More loosely regulated than banks because they don’t hold deposits, trusts have attracted 3.7 trillion yuan ($582 billion) from investors with promises of high returns. At first, they bought debt from banks seeking to move it off balance sheet. They now invest in everything from metals refining to real estate, even bottles of fine wine. They’re also making loans, circumventing restrictions on lending between individuals and companies. Western banks including Edinburgh-based Royal Bank of Scotland Group Plc, London-based Barclays Plc and Morgan Stanley in New York, as well as large Chinese companies such as China National Petroleum Corp., have bought stakes in trusts.
Firms listed in Shanghai and Shenzhen have announced at least 100 trust loans this year through September totaling almost 23 billion yuan, according to Bloomberg calculations based on data supplied by Shanghai-based Wind Information Co. The average interest rate was 12 percent.
Ausnutria, which expects a return of about 6 percent on its investment after fees and doesn’t hold any collateral against a default, according to company filings, said in an e-mail that the deal is “in the interest of the company’s shareholders.”
Lending by non-bank institutions such as trusts, leasing companies and pawnshops, which accounted for 4 percent of loans in China in 2002, according to estimates by Barclays Plc, could rise to 55 percent of the total next year, Fitch estimated in a July report. The ratings firm said all lending in 2011 will increase to 18 trillion yuan from 16.5 trillion yuan in 2010.
“Trusts are facilitating the movements of assets off the balance sheets of banks -- there are no regulations on where it can go,” said Charlene Chu, a Fitch analyst in Beijing who co- wrote the report. “When there aren’t enough guidelines, who knows what’s going into this stuff?”
The shadow-banking credit boom could lead to a new pile of bad debt. Almost half the money managed by trusts is invested in infrastructure and real estate projects, according to figures from the China Trustee Association, an industry group. Local governments had 10.7 trillion yuan in debt borrowed through financing vehicles at the end of last year, according to a June report by China’s National Audit Office. Nearly a third of those entities are losing money, according to a study by Beijing-based analysts Zhang Xu at Guosen Securities Co. and Qiao Wei of China Asset Management Co.
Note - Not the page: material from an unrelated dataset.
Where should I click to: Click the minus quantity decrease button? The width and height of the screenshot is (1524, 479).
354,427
Regulators have tried to curb a real estate boom by raising down payments on home loans and limiting purchases of housing in some cities including Shanghai, where prices have almost quadrupled in the past decade. Trust loans to developers increased 150 percent to 605 billion yuan in June from 235 billion yuan in March 2010, after a clampdown on bank lending, according to a report by UBS AG.
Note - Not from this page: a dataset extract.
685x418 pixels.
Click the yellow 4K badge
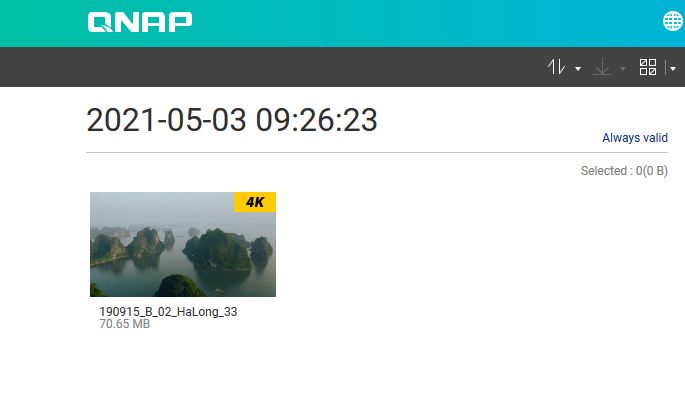255,202
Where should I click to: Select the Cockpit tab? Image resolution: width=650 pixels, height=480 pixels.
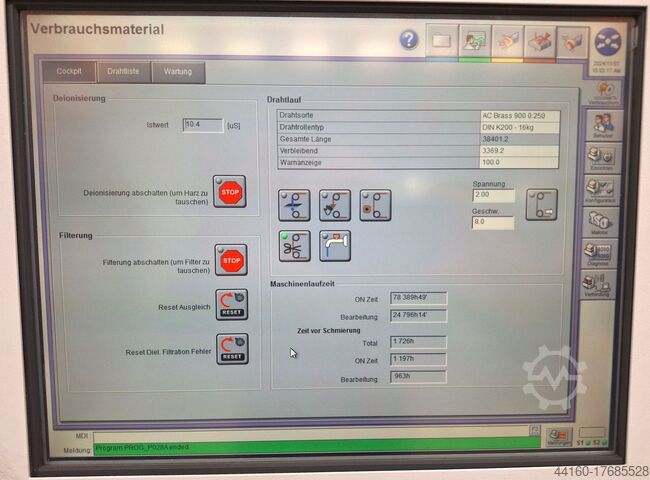tap(69, 72)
The true figure is probably much higher, said Du Jinsong, a Credit Suisse Group AG analyst in Hong Kong, because trusts are bundling new real estate loans with other financing to get around orders from regulators. That leaves trusts vulnerable to defaults by developers under government pressure to ratchet down property prices, which could have a ripple effect on other parts of China’s informal lending system.
“If trusts aren’t going to be sustainable, they’ll also stop lending to other industries,” said Du. “It could be the beginning of a domino effect for the whole shadow-financing system in China.”
Debt Ratio Rising
Lending is rising faster than China’s economy is expanding. The proportion of China’s total debt to gross domestic product, taking into account corporate, local government and household borrowing, increased to 188 percent in the first half of 2011 from 146 percent in 2008, according to analysts at Morgan Stanley. That’s an indication borrowers aren’t paying off loans as quickly as they’re getting them.
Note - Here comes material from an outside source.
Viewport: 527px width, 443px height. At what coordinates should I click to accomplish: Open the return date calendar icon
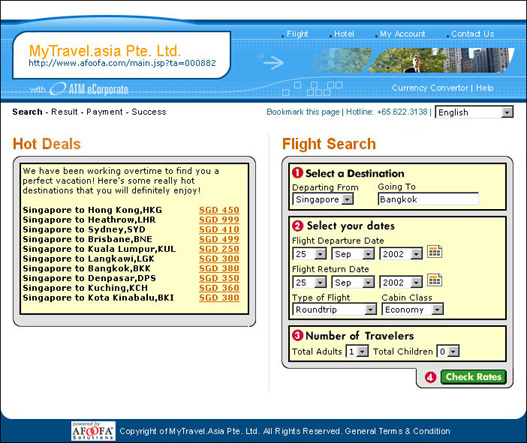coord(435,280)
“This points to a potentially significant rise in loan delinquencies,” Chu wrote in the Fitch report.
The China Banking Regulatory Commission, which oversees trusts, has issued regulations to slow their growth, raising the capital they’re required to keep on hand relative to assets under management. Last year trusts were told to report on risks in their 2011 financial statements. The CBRC didn’t reply to phone calls or e-mails seeking comment.
Premier Wen Jiabao called for greater oversight of non-bank loans, including collateral and capital requirements, in order to prevent risks from spreading, the official Xinhua News Agency reported Oct. 5.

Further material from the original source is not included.